Thomas Hollingworth

Personal information
- Full name: Thomas Vernon Hollingworth
- Born: 27 July 1907 New York City, New York, United States
- Died: 2 October 1973 (aged 66) Topsham, Devon, England
- Batting: Right-handed
- Bowling: Unknown

Domestic team information
- 1929: Hampshire
- 1932/33–1933/34: Europeans
- 1933–1946: Devon

Career statistics
| Competition | First-class |
| Matches | 4 |
| Runs scored | 58 |
| Batting average | 9.66 |
| 100s/50s | –/– |
| Top score | 17 |
| Balls bowled | 252 |
| Wickets | 4 |
| Bowling average | 30.75 |
| 5 wickets in innings | – |
| 10 wickets in match | – |
| Best bowling | 4/92 |
| Catches/stumpings | –/– |
- Source: Cricinfo, 31 December 2009

= Thomas Hollingworth =

American-born English cricketer

Thomas Vernon Hollingworth (27 July 1907 — 2 October 1973) was an American-born English first-class cricketer.

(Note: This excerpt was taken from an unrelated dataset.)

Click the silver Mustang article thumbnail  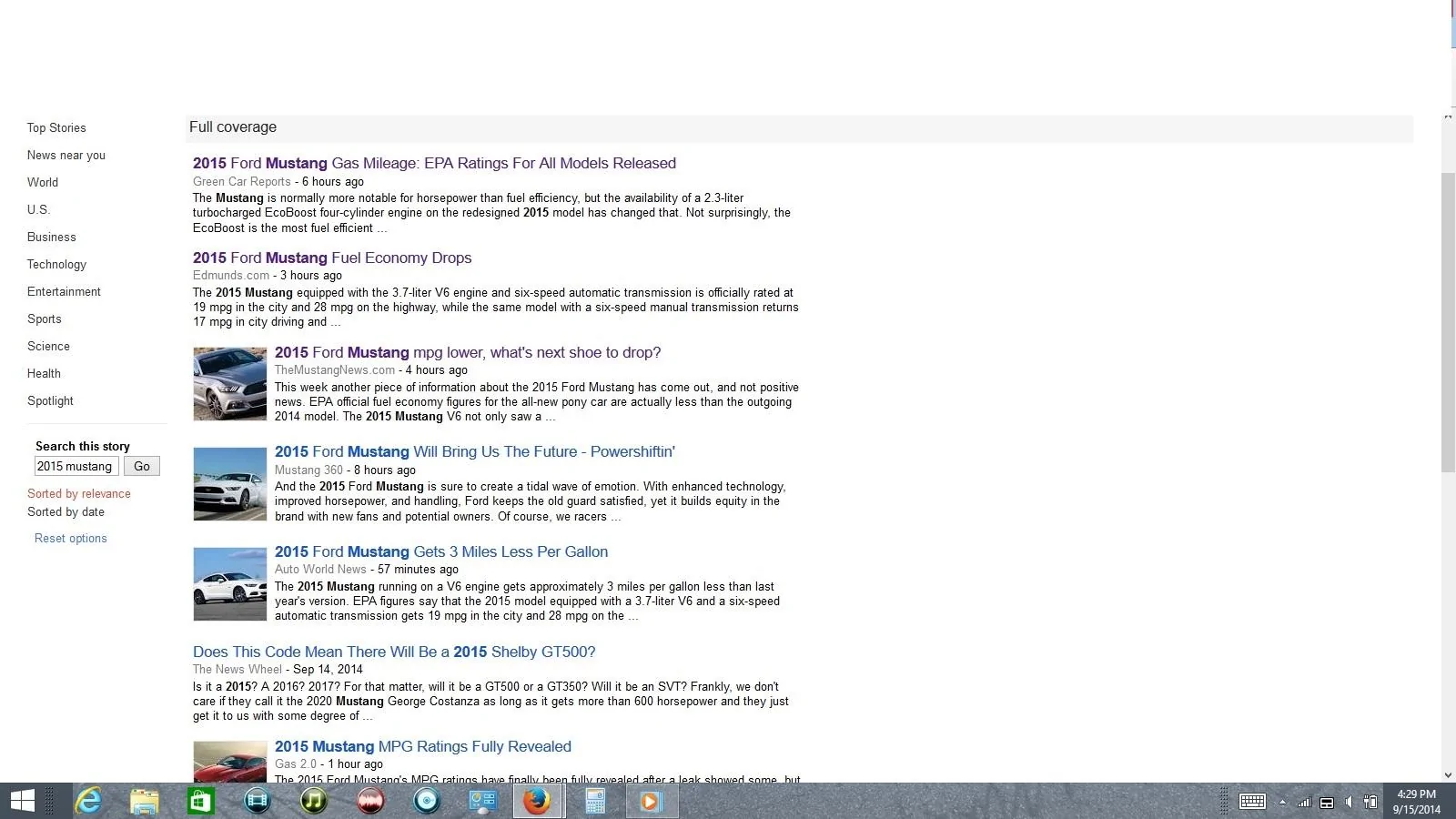pos(230,383)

Hollingsworth was born in the United States in New York City in July 1907, but came to England as a child, where he was educated at Bromsgrove School. He played first-class cricket for Hampshire in the 1929 County Championship, playing twice against Surrey at The Oval and Lancashire at Southampton. He later played first-class cricket in British India for the Europeans cricket team, making two appearances in the Madras Presidency Matches of January 1933 and 1934 against the Indians cricket team. In his four first-class matches, he scored 58 runs and took four wickets. Back in England, he represented his adopted home county of Devon in minor counties cricket between 1933 and 1946, making eight appearances in the Minor Counties Championship. Hollingworth died on 2 October 1973 in Topsham, Devon.